• **Provided information**:
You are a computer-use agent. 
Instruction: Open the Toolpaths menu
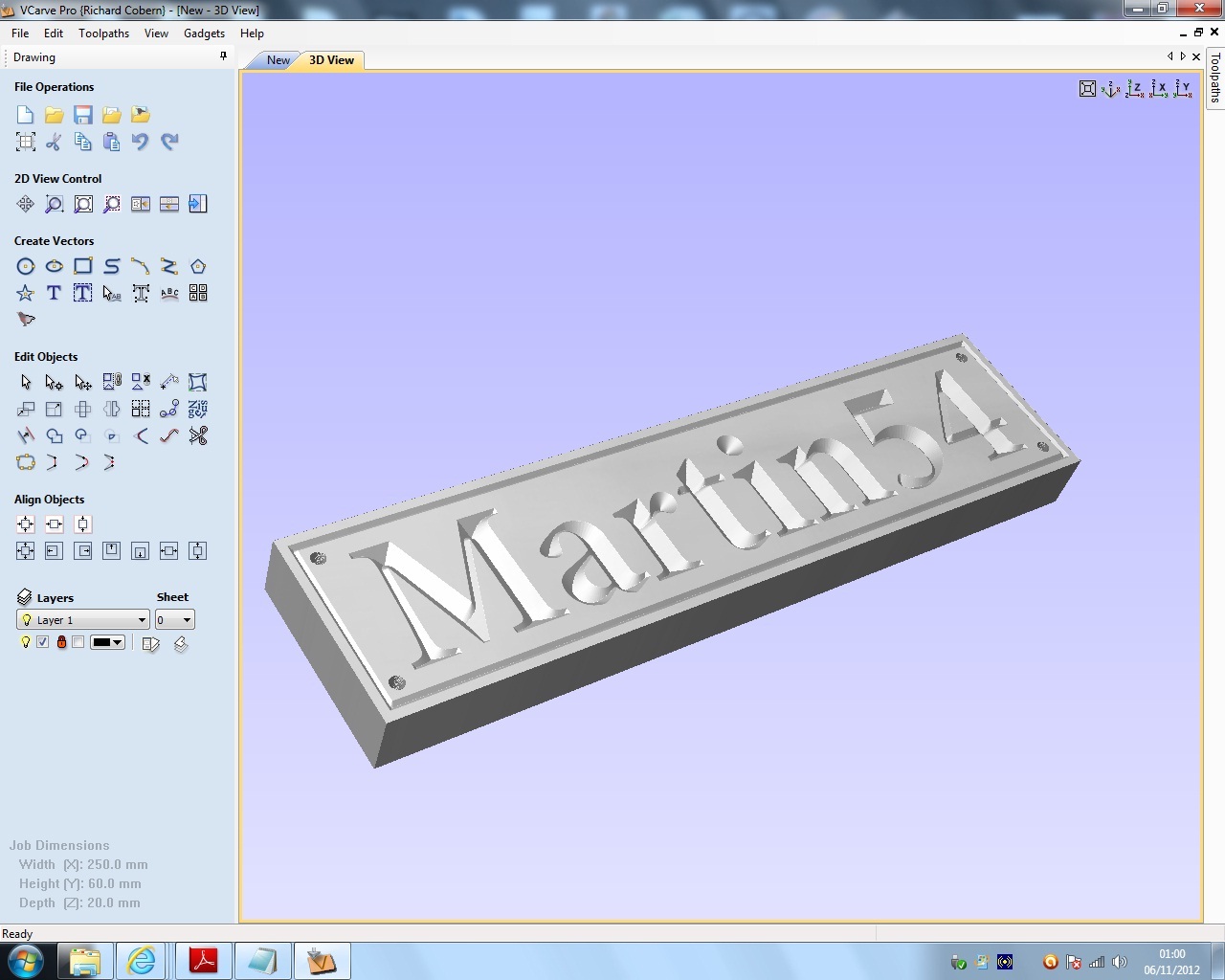point(103,33)
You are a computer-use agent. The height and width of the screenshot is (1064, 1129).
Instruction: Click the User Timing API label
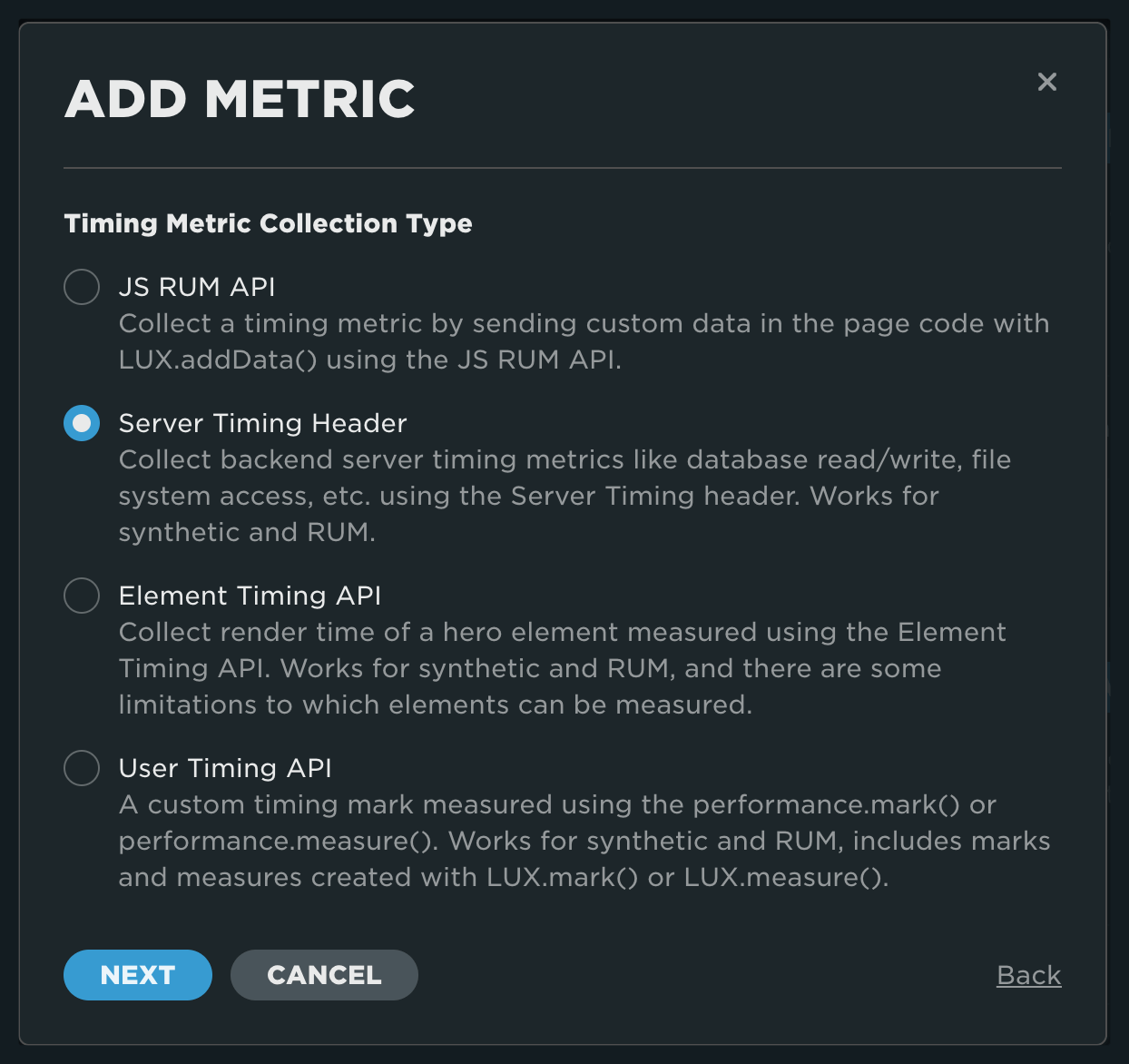pyautogui.click(x=224, y=768)
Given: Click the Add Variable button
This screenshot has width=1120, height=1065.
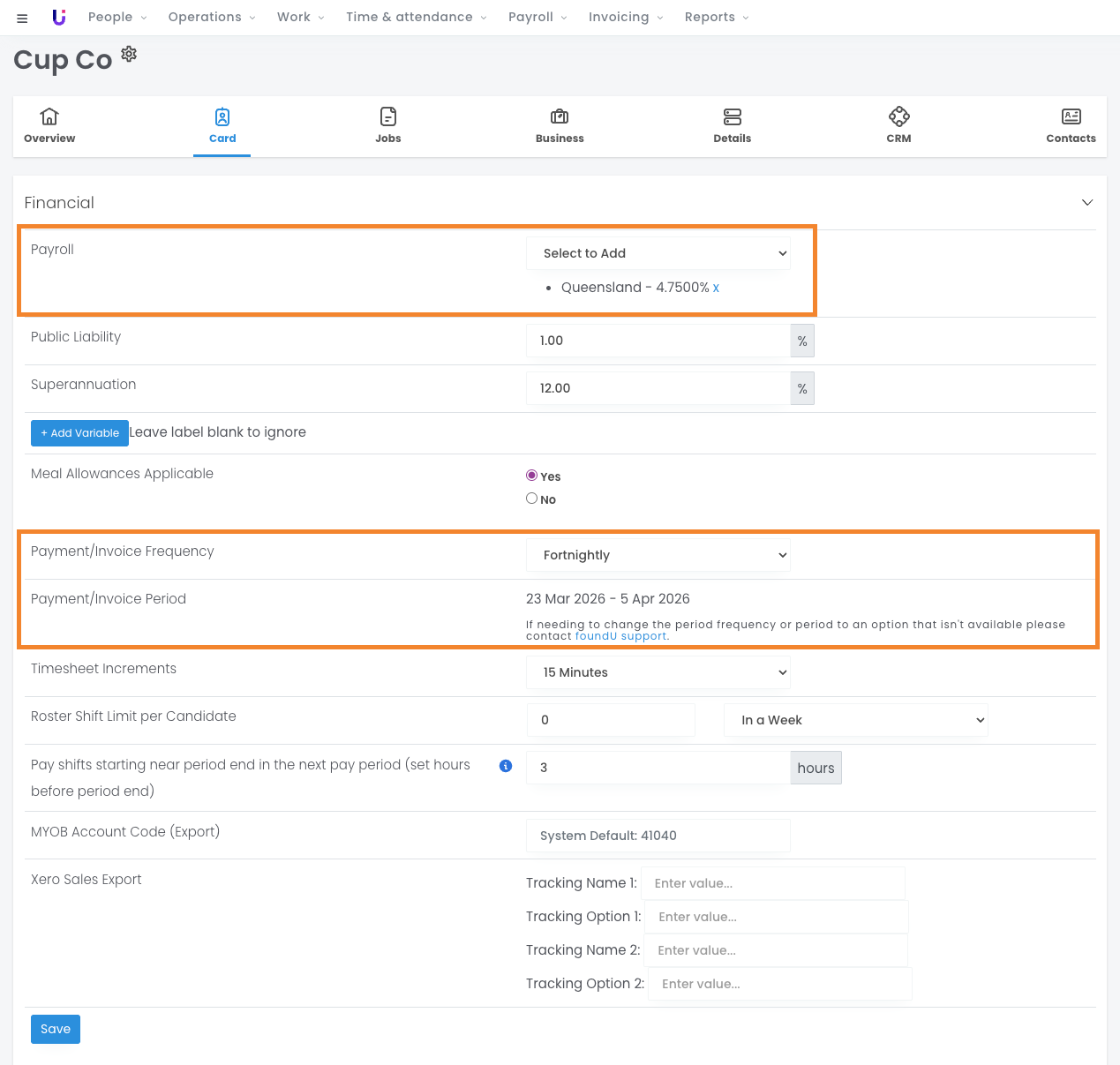Looking at the screenshot, I should [x=79, y=433].
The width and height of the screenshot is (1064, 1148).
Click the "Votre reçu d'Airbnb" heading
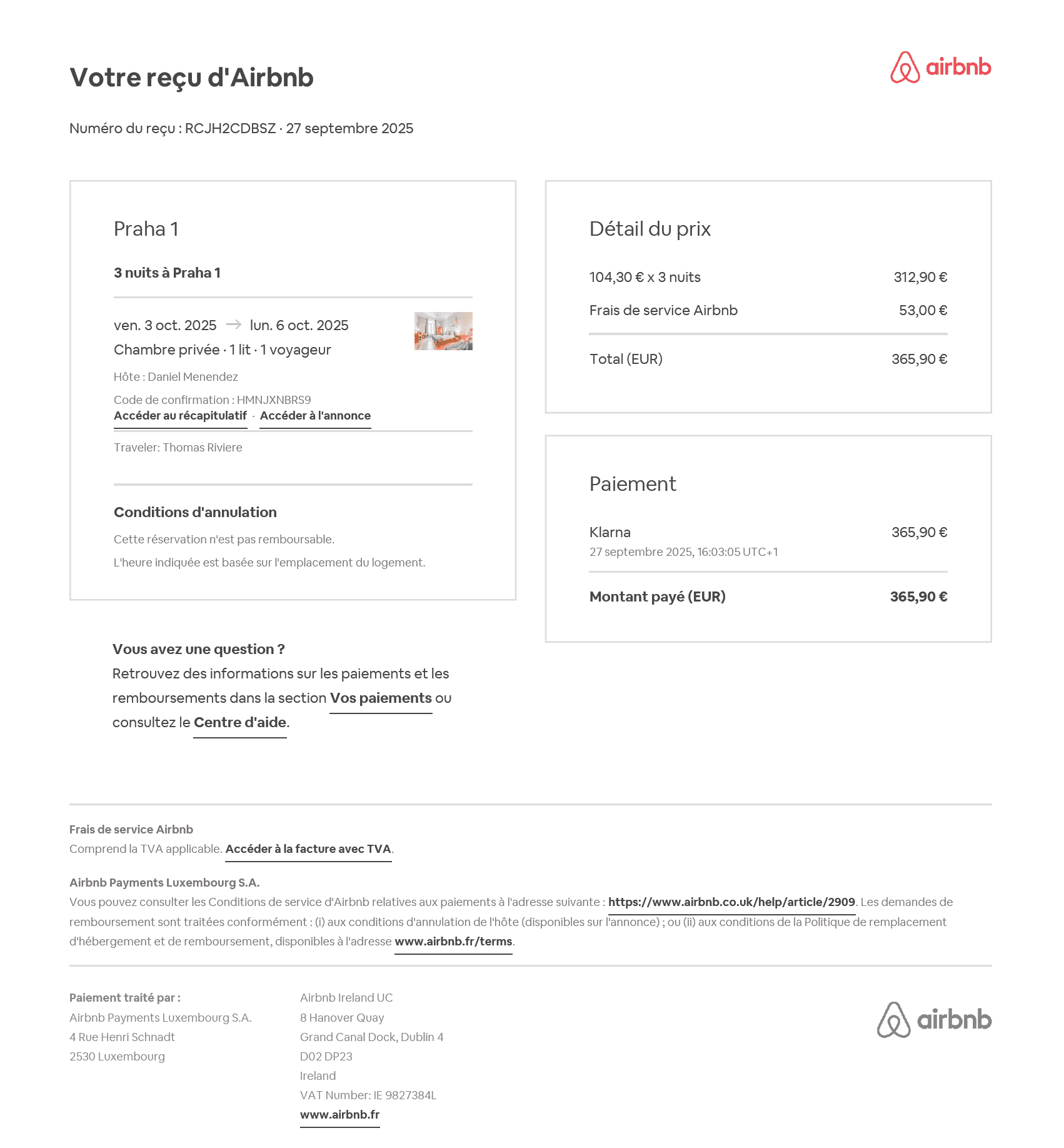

• **Required action**:
Output all the material verbatim, skipping every image.

• **Completed task**:
You are a computer-use agent. 
Instruction: Open the Toolpaths menu
point(103,33)
You are a computer-use agent. The height and width of the screenshot is (1064, 1129).
Instruction: Click the User Timing API label
pyautogui.click(x=224, y=768)
Given: Click the Add Variable button
This screenshot has width=1120, height=1065.
Looking at the screenshot, I should [x=79, y=433].
The width and height of the screenshot is (1064, 1148).
Click the "Votre reçu d'Airbnb" heading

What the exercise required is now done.